Two new ingredients for me!
I felt healthier just holding these babies. Organic buckwheat soba noodles.
And Bok Choy! Another kind of “fear vegetable.” But like kale, I just threw it in with a bunch of stuff and nobody was the wiser!
I followed a recipe from ELR to make Peanut Soba Noodle Bowls. I just totallly skipped the tofu. Just have not ventured there yet! And I about tripled the red pepper flakes. We like it spicy! Love the spicy/peanut butter combo on noodles.
Our favorite thing about this dish? Kevin and I were both shocked that we weren’t hungry at 3PM. Usually I’m starving just an hour or two after lunch, but this meal really tided me over to our late dinnertime.
Okay. You can stop reading now if you don’t like to push it in your workouts.
On days when I don’t feel like doing a long run and I really don’t feel like doing weights, I try to trick myself with crazy circuit workouts where I don’t have to do the same thing for too long. I wanted to get at least a FEW miles in today so I decided to divide it up into kilometers.
1 kilometer = .62 miles
That’s a nice happy amount to run. More than a half mile, but considerably less daunting than a full mile. Trust me. I ran for a year on treadmills that only displayed kilometers. They ticked off so much more quickly! It was so gratifying.
So here’s the workout.
- Run 1 kilometer (could sub jump rope or other cardio)
- 90 seconds of lateral burpees AMRAP (as many reps as possible)
- 90 seconds of kettlebell swings AMRAP (can sub dumbbell)
- 90 seconds of hopscotch curls AMRAP (could sub squats)
- Repeat 4 times
The lateral jump was actually really hard for me. Haha. I couldn’t get my feet to stay together, and I’m a huge pansy about jumping over things. But I did at least 10 reps in each round for a total of 53!!
Kettlebell Swings: Classic & awesome.
Hopscotch Curl: Fun.
(for the sake of future competition with myself!)
Round 1: Kilometer (5:14) Lateral Burpees (10) Kettlebell Swings (51) Hopscotch Curl (16)
Round 2: Kilometer (5:02) Lateral Burpees (11) Kettlebell Swings (55) Hopscotch Curl (18)
Round 3: Kilometer (4:50) Lateral Burpees (10) Kettlebell Swings (55) Hopscotch Curl (18)
Round 4: Kilometer (5:29 <—- breather!) Lateral Burpees (10) Kettlebell Swings (63) Hopscotch Curl (22)
Round 5: Kilometer (4:39) Lateral Burpees (12) Kettlebell Swings (63) Hopscotch Curl (25)
Check that sprint in! I guess I was holding back a little.
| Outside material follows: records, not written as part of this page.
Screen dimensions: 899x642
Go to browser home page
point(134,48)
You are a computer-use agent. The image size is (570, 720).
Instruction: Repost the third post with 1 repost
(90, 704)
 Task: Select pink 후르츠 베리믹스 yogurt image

But trust me, by that point I was coaching myself aloud,”Just one more round!!!”
In case you’re wondering how I keep track, I snap a quick photo of the treadmill after each run, and I use the 4 Time tabata app. I set it for rounds of 90 seconds work and 30 seconds of rest. Just barely enough to tap in my reps.
Here’s what that last round looked like:
At the end of each round I took a screenshot of the results and tabulated them just now when I uploaded my photos. It sounds complicated, but if you are as attached to your baby iPhone as I am – it’s NBD! That thing is a great workout tool.
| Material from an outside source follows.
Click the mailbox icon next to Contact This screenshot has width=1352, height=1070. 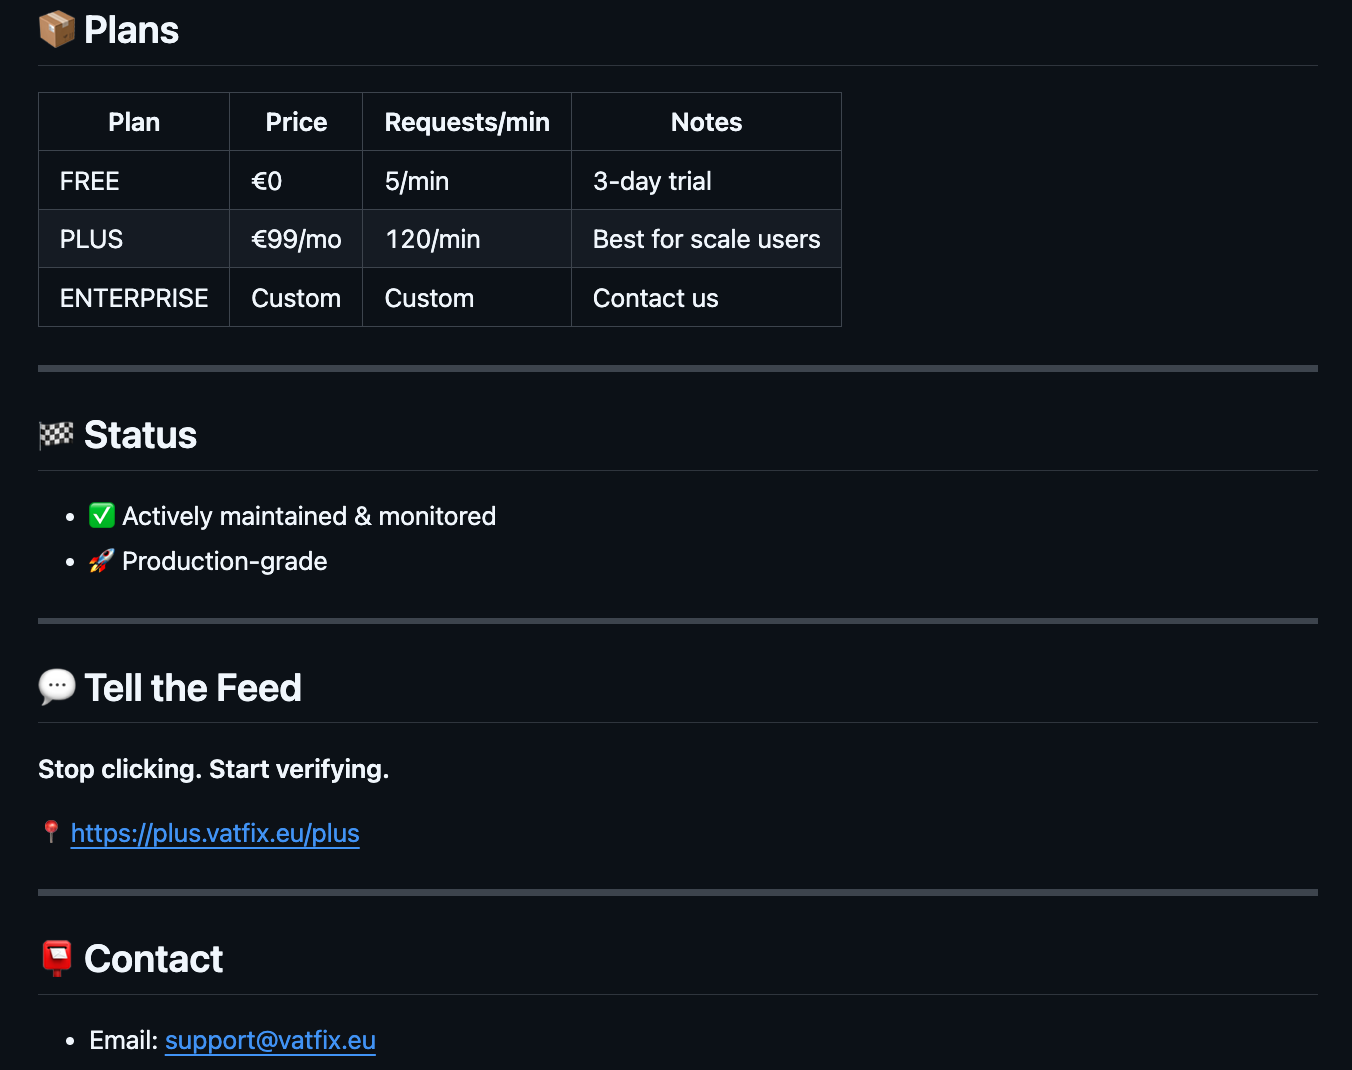pos(57,958)
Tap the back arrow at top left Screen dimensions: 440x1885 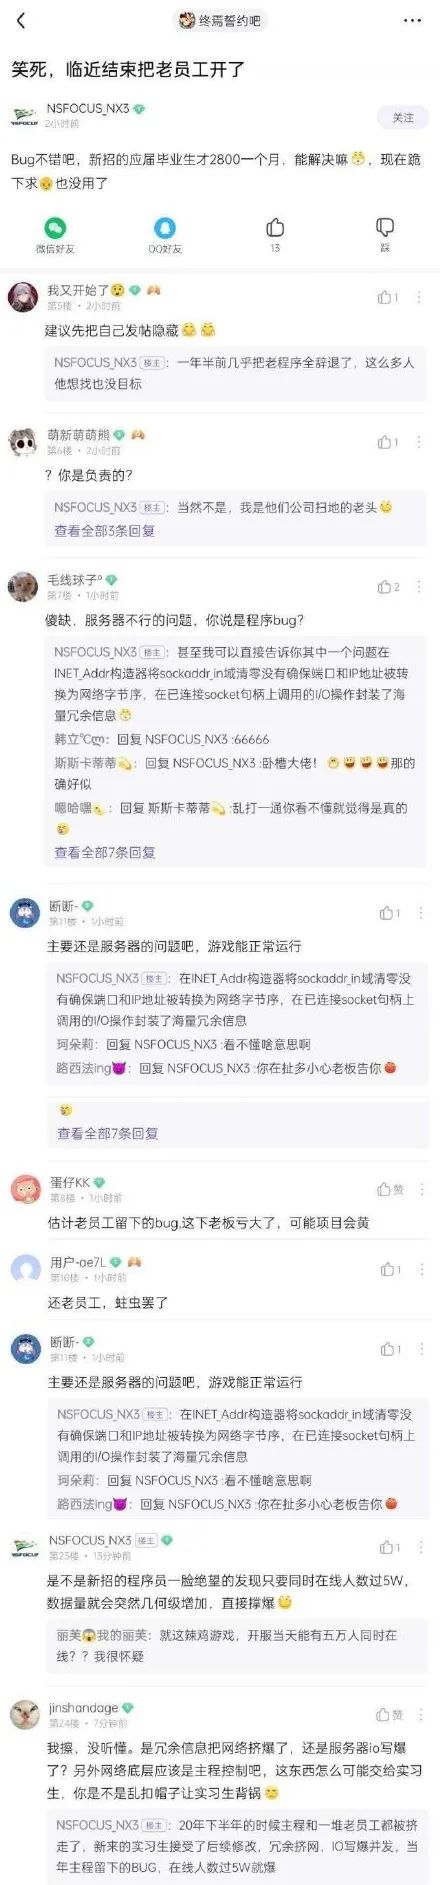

I’d definitely do this workout again because it’s easy to remember and you’re never doing the same thing for too long. Although I’m nervous about my arms feeling those burpees tomorrow!
Ever tried bok choy? It’s an excellent source of Vitamin C! Orange juice is for the birds, people!
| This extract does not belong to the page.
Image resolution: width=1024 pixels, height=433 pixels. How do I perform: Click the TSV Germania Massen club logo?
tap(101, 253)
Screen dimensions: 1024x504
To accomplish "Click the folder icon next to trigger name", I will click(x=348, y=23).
Any more burpee variations for me to try? I was seriously waiting like 5 days to try that one since my arms were too sore for me to even plank it out the last few days!
What are you doing this weekend?! We finally slept in today. So nice. We had our Saturday Sbux, I got some housework done, did that killer workout, and went to Marriage + Class. Tomorrow we’re teaching Sunday School, but then we have a free afternoon (minus Kevin’s homework – boo!).